Cosa resterà della guerra in Ucraina? È presto per dirlo. La guerra non è ancora finita e, nonostante ci siano alcuni flebili segnali che indichino che questa si stia avviando verso la sua conclusione, sono ancora possibili sorprese ed epiloghi imprevedibili.

Molto dipenderà da come finirà la guerra e dalle conseguenze che la sua conclusione  avrà sullo scenario internazionale nei prossimi decenni. Eppure ci sono alcuni “lasciti” del conflitto che già meriterebbero di entrare nei libri di storia, in grado di fungere da indicazioni per il futuro.

Il primo concerne sicuramente l’aspetto militare. Nel corso di un secolo siamo passati dalla guerra di trincea a quella di movimento e a quella asimmetrica della seconda meta del Novecento. Quella in Ucraina è diversa dalle precedenti. Si tratta di una guerra ad alta intensità condotta tra una superpotenza a trazione militare e una nazione che, anche se è quasi privo di una trazione bellica, non è un Paese del terzo mondo ed è appoggiato da altre potenze e dagli Stati Uniti, un’altra superpotenza militare. Artiglieria, razzi, missili e droni stanno governando le battaglie con un consumo di munizionamento enorme (si dice che l’Ucraina consumi in pochi giorni in media la produzione di un anno di bombe a mano da parte degli americani).

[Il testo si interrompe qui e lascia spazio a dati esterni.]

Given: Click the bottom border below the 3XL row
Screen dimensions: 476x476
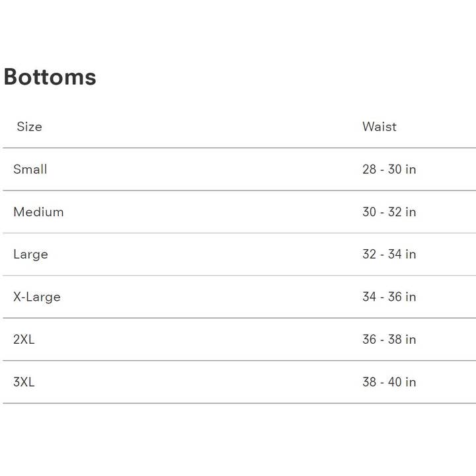Looking at the screenshot, I should point(238,403).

La Russia sta continuando a sostenere i combattimenti solo grazie alle immense riserve di munizioni e carri armati che conservava nei depositi ma ha dovuto comunque ricorrere a forniture esterne (dall’Iran e dalla Corea del Nord) per rimpinguare le scorte. L’Ucraina sta continuando a resistere e a contrattaccare solo grazie agli ingenti aiuti forniti dalla NATO e dagli USA, o avrebbe già esaurito da mesi le sue capacità difensive e offensive.

La dottrina militare dovrà tener conto degli insegnamenti emersi in questa guerra e soprattutto della necessità di disporre di scorte adeguate di mezzi, equipaggiamenti, risorse e munizionamento. Allo stesso modo, dovrà tener conto dell’efficacia dimostrata dall’impiego massiccio dei droni turchi e iraniani, cioè di armi pericolossisime ed efficaci guidate da remoto.

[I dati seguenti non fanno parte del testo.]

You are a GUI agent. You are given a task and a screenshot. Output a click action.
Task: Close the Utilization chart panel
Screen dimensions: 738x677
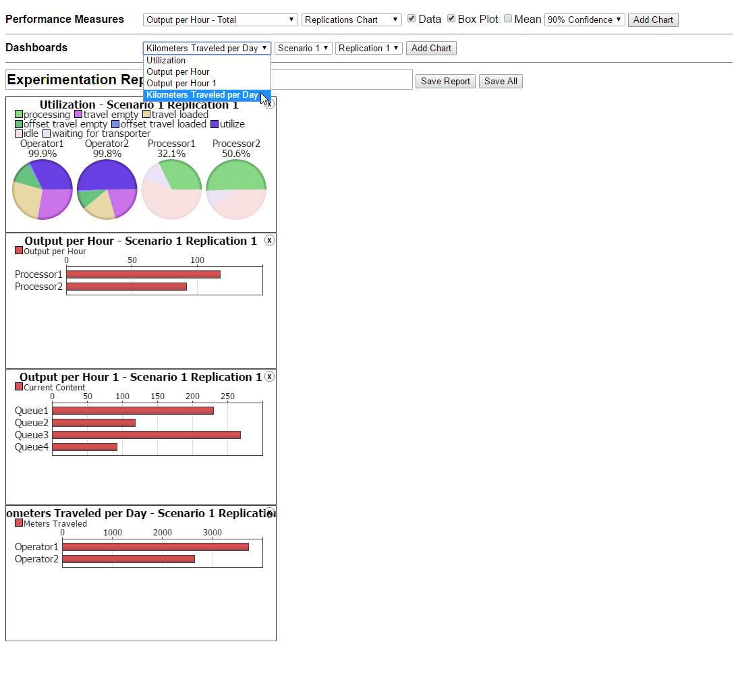click(269, 104)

Il secondo riguarda l’aspetto sociale e comunicativo. La guerra in Vietnam fu la prima trasmessa in tv e quella in Iraq su internet. Quella in Ucraina è stata sicuramente la prima che ha avuto una risonanza mediatica enorme grazie ai social. E non solo. Il conflitto si è combattuto su queste piattaforme grazie alla capacità – soprattutto russa – di predisporre una apparato di disinformazione che aveva l’obiettivo di disgregare il fronte nemico, attraverso l’instaurazione di un rapporto di sfiducia dei cittadini nei confronti delle istituzioni.

Un altro aspetto, di tipo psicologico, ed è quello relativo alla rottura dell’illusione che in Europa non fosse più possibile vedere una guerra. Gli europei si sentivano al sicuro da ogni tipo di minaccia grazie ai settant’anni di pace garantiti dall’UE e dalla pax americana. Non è così. La guerra è una costante della storia – tanto che con quella in Ucraina si parla di “ritorno della storia” – e unica vera condizione in grado di influire in modo permamente sul succedersi degli eventi.

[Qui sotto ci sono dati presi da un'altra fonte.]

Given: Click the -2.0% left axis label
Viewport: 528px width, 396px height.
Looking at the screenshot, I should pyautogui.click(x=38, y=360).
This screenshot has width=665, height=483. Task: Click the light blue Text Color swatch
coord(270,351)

Infine, un altro aspetto importante è quello della narrazione. Quella occidentale è diventata logora e poco credibile, e la prova n’è sicuramente la penetrazione ideologica di quella russa – che ha conquistato buona parte della popolazione dell’Europa – contribuendo a diffondere sfiducia nei confronti delle istituzioni statali schierate a favore dell’Ucraina e contrarietà al conseguendo supporto militare. Urge un riposizionamento dei valori occidentali e una nuova narrazione che poggi soprattutto su pragmatismo e realismo. Dopo la Russia ci sarà la Cina e per l’Occidente non sarà uno scherzo.

Per essere una guerra che dura da meno di un anno, il suo lascito è abbastanza corposo. Si spera sia anche istruttivo.